Trap 2: Conversation History Bloat
In multi-turn conversations, the entire history is re-sent with each message. A 20-turn conversation accumulates all previous messages as input tokens. By turn 20, you might be sending 15,000+ input tokens per request — even if the user’s latest message is only 50 tokens.
Trap 3: Verbose Output Instructions
Asking the model to “explain in detail” or “be thorough” can double or triple output length without improving quality. Since output tokens are 4–8x more expensive, verbose instructions have an outsized cost impact. Be specific about desired output length.
Trap 4: Wrong Model for the Job
Using Claude Opus ($5/$25) for tasks that GPT-4o mini ($0.15/$0.60) handles equally well means paying 33x more for input and 42x more for output. The quality difference for simple classification or extraction tasks is often negligible.
Key insight: Most teams overspend not because individual requests are expensive, but because they use the same expensive model for every task and never optimize system prompts or conversation history management.
lightbulb
The Complete Price Picture
Putting it all together before we go deeper
The Restaurant, Revisited
Here’s the full restaurant analogy: Reading the menu = input tokens (cheap, parallel). The chef cooking = output tokens (expensive, sequential). A prix fixe menu = subscription pricing (fixed cost regardless of consumption). Ordering the tasting menu = reasoning models with thinking tokens (Chapter 3). Sending food back = retry loops in agents (Chapter 7).
Key insight: The input/output asymmetry is the most important pricing concept in AI economics. Every optimization strategy in this course — caching, compression, routing, distillation — works by either reducing the number of expensive output tokens or shifting work to cheaper input processing.
What’s Next
Chapter 3 reveals the hidden multipliers that make your actual bill much higher than the sticker price suggests.
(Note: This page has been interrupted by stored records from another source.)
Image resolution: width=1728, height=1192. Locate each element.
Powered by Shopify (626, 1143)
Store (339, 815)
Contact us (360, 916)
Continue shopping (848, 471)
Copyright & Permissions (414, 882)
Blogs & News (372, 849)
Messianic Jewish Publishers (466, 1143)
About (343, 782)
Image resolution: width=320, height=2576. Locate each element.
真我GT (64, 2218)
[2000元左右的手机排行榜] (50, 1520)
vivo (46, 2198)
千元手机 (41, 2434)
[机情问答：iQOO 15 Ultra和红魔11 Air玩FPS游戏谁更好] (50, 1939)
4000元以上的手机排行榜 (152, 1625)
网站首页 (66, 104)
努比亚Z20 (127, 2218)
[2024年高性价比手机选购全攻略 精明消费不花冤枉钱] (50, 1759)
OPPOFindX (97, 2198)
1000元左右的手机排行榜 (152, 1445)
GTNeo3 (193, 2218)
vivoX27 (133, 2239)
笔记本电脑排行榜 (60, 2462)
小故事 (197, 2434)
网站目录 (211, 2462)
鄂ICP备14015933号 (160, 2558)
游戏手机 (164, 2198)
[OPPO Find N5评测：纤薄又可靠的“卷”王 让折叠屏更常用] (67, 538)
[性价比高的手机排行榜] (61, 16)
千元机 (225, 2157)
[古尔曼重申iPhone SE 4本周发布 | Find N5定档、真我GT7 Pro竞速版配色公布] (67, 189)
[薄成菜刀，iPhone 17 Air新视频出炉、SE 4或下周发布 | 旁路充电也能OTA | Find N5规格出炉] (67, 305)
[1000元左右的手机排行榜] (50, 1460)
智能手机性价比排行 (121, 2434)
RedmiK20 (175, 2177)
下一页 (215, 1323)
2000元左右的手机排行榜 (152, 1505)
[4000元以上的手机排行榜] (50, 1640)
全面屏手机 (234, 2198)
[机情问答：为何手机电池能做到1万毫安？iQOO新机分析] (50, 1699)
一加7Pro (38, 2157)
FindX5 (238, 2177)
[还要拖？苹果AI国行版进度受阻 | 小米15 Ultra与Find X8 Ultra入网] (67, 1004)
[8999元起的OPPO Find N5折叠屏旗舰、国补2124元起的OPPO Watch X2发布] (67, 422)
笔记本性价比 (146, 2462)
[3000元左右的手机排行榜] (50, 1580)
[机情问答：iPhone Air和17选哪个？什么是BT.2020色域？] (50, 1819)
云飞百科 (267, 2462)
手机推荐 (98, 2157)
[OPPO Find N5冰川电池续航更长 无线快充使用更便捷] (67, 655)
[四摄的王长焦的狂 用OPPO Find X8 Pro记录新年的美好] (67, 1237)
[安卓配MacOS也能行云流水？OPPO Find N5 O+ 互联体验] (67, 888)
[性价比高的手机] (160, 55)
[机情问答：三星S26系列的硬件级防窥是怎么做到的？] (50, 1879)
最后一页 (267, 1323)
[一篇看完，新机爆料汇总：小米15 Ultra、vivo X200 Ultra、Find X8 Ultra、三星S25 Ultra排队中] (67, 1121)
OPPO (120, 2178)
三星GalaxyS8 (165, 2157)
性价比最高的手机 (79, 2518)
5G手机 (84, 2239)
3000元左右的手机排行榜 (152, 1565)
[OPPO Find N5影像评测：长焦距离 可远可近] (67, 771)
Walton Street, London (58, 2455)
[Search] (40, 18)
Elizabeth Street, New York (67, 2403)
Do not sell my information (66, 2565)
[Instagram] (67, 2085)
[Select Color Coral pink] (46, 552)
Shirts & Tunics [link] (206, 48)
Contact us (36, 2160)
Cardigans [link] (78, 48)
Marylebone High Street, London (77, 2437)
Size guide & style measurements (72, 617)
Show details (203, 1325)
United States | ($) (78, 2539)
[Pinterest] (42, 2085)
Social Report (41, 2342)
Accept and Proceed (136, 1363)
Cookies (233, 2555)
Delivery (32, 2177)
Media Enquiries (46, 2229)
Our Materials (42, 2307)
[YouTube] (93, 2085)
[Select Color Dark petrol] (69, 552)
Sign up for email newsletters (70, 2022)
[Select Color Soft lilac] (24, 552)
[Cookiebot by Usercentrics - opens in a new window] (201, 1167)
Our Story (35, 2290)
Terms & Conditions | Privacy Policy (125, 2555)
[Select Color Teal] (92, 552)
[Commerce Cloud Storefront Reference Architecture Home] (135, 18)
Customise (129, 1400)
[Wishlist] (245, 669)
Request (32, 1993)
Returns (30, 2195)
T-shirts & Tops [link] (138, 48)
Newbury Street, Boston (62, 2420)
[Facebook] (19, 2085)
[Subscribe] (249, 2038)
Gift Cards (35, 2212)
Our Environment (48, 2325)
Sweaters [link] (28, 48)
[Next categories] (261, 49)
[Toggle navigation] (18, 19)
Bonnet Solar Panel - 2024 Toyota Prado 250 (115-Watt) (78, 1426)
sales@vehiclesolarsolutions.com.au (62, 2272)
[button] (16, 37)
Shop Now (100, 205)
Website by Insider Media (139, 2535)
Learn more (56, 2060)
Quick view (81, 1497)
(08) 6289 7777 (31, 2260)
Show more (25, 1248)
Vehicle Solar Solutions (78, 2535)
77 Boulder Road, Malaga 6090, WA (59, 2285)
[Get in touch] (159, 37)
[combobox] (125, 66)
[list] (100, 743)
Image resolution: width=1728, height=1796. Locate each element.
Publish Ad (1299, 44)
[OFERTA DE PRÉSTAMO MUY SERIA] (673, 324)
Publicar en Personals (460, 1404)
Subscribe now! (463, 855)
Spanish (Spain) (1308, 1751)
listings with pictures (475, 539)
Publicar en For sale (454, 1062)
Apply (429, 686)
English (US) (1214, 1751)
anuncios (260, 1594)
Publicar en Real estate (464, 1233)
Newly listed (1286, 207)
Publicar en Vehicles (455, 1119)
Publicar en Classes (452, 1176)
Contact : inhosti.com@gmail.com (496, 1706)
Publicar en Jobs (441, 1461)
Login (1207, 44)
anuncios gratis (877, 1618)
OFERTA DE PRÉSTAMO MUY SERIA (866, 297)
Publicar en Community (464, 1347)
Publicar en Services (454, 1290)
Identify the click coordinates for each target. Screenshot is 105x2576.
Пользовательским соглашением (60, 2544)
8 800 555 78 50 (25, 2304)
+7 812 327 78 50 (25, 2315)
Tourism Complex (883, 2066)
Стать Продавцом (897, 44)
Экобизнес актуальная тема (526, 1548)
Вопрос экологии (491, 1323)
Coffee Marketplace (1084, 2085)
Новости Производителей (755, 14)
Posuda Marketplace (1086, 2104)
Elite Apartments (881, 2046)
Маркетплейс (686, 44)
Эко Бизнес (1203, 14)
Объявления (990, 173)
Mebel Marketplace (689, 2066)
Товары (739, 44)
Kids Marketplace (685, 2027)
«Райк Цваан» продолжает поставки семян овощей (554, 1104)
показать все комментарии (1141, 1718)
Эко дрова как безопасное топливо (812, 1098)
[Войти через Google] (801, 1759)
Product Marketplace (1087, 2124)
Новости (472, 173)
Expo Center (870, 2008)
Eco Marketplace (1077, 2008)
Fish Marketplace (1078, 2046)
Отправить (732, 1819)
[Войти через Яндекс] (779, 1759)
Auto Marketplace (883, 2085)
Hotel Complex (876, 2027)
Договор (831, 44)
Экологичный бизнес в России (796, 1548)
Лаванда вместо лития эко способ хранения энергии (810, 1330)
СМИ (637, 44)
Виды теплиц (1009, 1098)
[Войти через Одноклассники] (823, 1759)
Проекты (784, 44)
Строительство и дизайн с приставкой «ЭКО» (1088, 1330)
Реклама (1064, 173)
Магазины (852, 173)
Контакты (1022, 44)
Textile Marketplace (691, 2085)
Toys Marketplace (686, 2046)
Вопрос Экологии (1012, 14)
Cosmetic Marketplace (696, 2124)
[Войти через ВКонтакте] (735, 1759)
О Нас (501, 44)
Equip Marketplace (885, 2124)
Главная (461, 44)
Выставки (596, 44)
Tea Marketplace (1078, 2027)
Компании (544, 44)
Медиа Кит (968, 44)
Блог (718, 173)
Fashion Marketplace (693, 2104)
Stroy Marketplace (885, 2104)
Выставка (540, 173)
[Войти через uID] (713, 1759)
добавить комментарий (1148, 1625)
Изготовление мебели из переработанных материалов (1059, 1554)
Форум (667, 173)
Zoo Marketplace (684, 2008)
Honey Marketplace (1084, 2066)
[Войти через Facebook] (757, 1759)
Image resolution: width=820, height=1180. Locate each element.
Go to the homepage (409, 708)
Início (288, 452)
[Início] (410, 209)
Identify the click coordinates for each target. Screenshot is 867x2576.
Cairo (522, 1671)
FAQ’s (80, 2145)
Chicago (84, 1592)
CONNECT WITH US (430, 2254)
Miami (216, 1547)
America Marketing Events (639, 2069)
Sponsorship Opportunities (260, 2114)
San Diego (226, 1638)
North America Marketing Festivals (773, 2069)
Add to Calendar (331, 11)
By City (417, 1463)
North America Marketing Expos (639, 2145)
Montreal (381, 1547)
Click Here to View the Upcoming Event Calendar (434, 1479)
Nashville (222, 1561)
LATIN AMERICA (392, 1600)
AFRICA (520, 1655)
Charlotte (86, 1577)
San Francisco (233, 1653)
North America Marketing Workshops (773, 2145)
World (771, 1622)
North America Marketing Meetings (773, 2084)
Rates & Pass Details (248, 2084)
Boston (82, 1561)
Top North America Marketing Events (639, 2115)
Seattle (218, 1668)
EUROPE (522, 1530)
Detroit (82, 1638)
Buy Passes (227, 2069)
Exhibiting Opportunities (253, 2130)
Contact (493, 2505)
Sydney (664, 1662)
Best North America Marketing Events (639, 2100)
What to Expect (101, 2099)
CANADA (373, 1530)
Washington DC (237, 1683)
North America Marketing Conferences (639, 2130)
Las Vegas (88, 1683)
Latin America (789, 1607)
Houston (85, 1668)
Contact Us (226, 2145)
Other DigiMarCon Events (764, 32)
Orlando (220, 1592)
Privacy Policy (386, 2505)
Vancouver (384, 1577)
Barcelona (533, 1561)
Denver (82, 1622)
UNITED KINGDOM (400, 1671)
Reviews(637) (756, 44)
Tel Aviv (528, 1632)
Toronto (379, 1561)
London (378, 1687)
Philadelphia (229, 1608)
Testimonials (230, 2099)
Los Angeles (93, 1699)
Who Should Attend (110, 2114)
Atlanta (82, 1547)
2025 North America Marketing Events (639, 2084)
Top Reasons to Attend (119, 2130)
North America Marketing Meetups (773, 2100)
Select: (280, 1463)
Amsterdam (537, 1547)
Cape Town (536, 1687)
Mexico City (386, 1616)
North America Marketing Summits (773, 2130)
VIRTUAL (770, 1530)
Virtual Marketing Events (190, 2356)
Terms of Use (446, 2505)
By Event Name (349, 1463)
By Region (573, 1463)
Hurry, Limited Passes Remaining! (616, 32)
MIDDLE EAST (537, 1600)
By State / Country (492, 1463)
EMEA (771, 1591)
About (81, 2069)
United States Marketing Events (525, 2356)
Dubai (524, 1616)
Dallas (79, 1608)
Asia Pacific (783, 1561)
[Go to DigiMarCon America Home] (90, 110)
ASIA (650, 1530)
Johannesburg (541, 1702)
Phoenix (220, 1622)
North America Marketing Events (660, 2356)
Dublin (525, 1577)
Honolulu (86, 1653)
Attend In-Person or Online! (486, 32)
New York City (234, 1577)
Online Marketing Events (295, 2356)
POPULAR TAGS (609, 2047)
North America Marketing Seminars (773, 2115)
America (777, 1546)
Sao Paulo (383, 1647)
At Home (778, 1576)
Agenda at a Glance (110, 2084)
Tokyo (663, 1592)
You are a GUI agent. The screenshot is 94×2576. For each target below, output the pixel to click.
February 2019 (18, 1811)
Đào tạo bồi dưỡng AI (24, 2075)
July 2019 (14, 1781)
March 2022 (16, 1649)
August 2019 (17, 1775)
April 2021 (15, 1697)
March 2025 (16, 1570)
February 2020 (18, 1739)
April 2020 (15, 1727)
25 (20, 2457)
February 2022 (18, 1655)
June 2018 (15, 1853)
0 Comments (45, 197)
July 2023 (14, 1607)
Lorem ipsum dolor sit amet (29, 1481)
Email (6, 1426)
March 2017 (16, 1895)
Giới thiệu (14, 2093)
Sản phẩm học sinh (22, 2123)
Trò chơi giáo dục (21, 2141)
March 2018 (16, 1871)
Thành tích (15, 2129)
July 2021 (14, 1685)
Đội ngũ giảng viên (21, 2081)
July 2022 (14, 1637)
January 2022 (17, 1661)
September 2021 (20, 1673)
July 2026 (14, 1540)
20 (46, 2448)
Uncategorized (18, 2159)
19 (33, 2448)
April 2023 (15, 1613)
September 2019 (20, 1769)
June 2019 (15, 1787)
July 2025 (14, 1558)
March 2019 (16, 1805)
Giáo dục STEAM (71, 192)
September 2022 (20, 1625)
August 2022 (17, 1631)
Reasoning tokens, quadratic attention scaling, context surcharges, and batch discounts — the iceberg beneath the surface of API pricing.
Chapter Summary
Output tokens cost 3–8x more than input because generation is sequential while reading is parallel. Task type determines your bill — summarization (input-heavy) is cheap, drafting (output-heavy) is expensive. The 3,000x price range across models means tier selection is the highest-leverage decision. Always calculate monthly cost at production volume, not per-request cost.